"The King’s Speech has some game-changing commitments"
Health leaders have called the government’s plans to introduce the world’s first smoking ban, halt sales of energy drinks to children and modernise mental health laws “game-changing”.
Labour will also impose restrictions on the sale and marketing of vapes to children and launch a crackdown on junk food advertising in a drive to improve the health of future generations.
The announcement was made during the King’s Speech.
Matthew Taylor, chief executive of the NHS Confederation, said:
“The King’s Speech has some game-changing commitments that will improve the nation’s health – with reforms to the Mental Health Act and legislation to create a smoke-free generation at the top of the list.
“Our members will also support the focus on children and young people, with measures to tackle the impact of junk food and high-caffeine energy drinks a welcome starting point.”
The tobacco and vapes bill will progressively increase the age at which people can buy tobacco so that future generations will never legally be able to do so.
This prevents anyone born after January 1, 2009, from legally smoking.
This will make the UK the first country in the world to ban smoking.
When he was Prime Minister, Rishi Sunak vowed to pass the bill but ditched it in its early stages.
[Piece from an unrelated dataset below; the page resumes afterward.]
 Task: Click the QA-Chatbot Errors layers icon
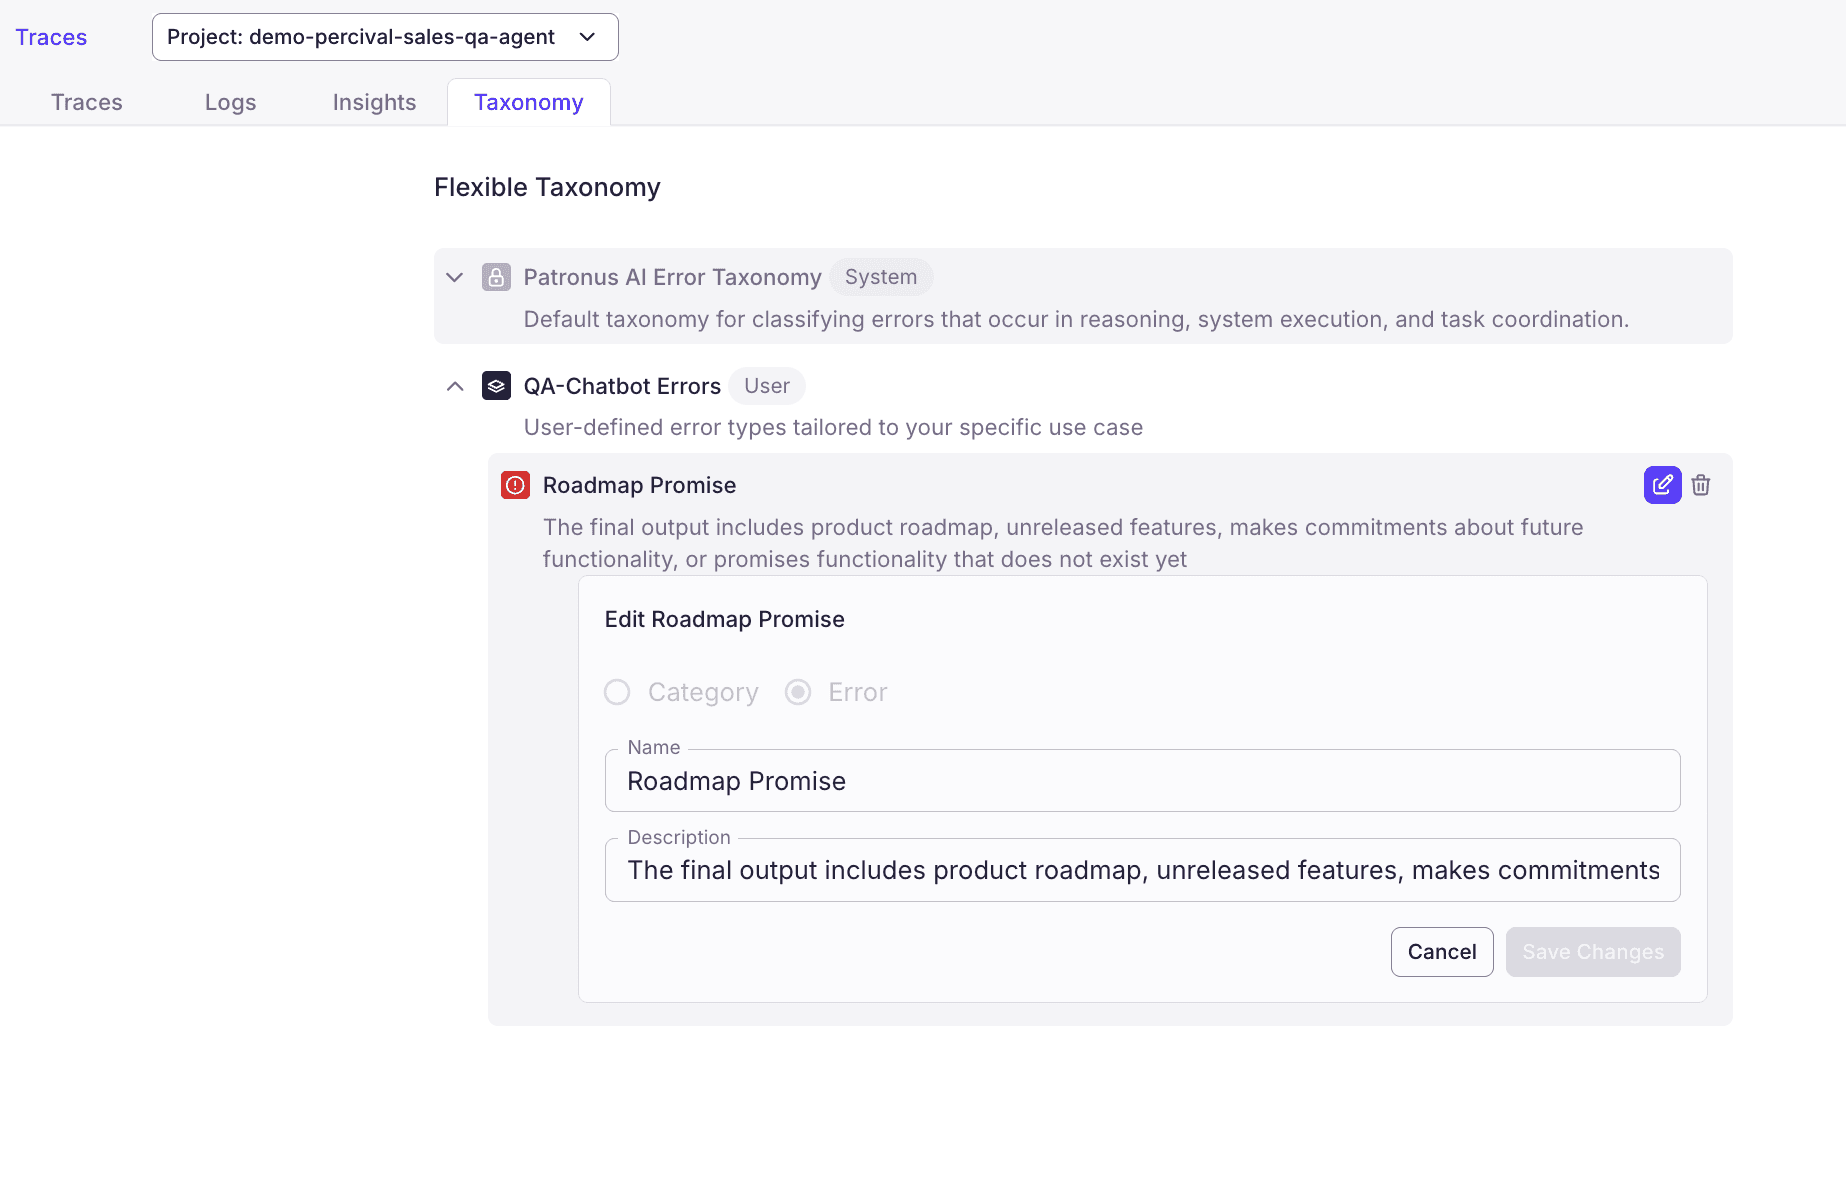click(496, 386)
The bill also paves the way for changes to the sale and branding of vapes to reduce their appeal to children.
Flavours such as bubble gum and candy floss may also face curbs as research shows young people prefer them to flavours such as menthol.
Also included are restrictions on the packaging and display of products such as tobacco pouches that can draw children into smoking.
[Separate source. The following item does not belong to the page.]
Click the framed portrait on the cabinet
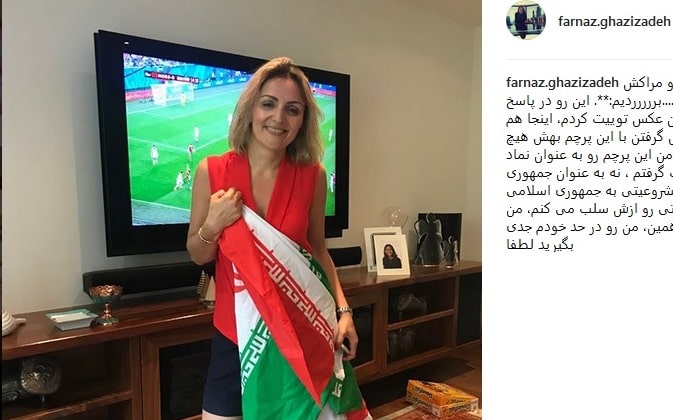 (391, 255)
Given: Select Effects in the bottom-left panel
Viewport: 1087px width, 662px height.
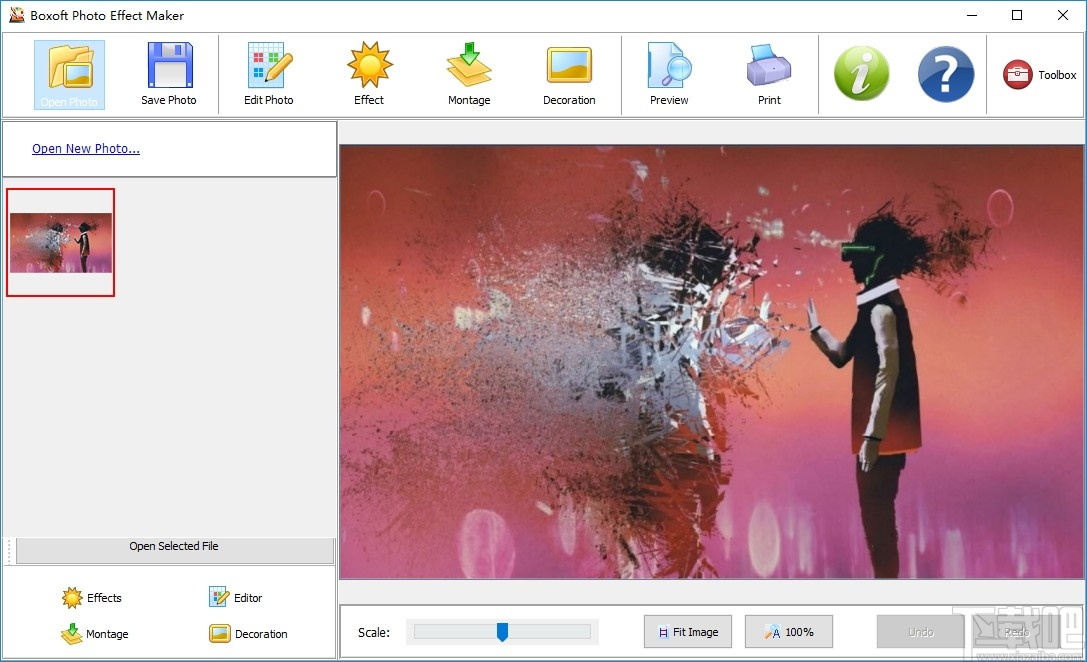Looking at the screenshot, I should coord(92,597).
Trading Standards officials will get more powers to fine retailers who sell vapes and tobacco to under-18s.
Professor Sir Chris Whitty, England’s chief medical officer, said the move to create a smoke-free country would be “a major step forward in public health”.
Cancer Research UK’s executive director of policy, Dr Ian Walker, predicted the ban would “have a hugely positive impact on the nation’s health”.
Greg Fell, president of the Association of Directors of Public Health, said:
“Phasing out smoking will save thousands of lives, help protect the next generation from ever becoming addicted to this lethal product, and do more to narrow the unacceptably large gap in healthy life expectancy between the richest and poorest regions than any other single measure.”
Professor Steve Turner called the move “a major milestone” towards the UK having “the healthiest generation of children in our history”.
Those detained under the Mental Health Act will be given greater choice and rights under new legislation unveiled as part of the King’s Speech.
It aims to put more power in the hands of patients and put them at the centre of decisions about their care.
It amends the 1983 act, which Labour described as “woefully out of date”, to bring it “into the 21st century”.
Dr Sarah Hughes, chief executive of Mind, hailed the changes as a “once-in-a-generation opportunity”.
But Marjorie Wallace, chief executive of Sane, said:
“While mental health services are so impoverished and there is limited access to treatments and therapies, the vision for improved rights and individual choice cannot be realised.”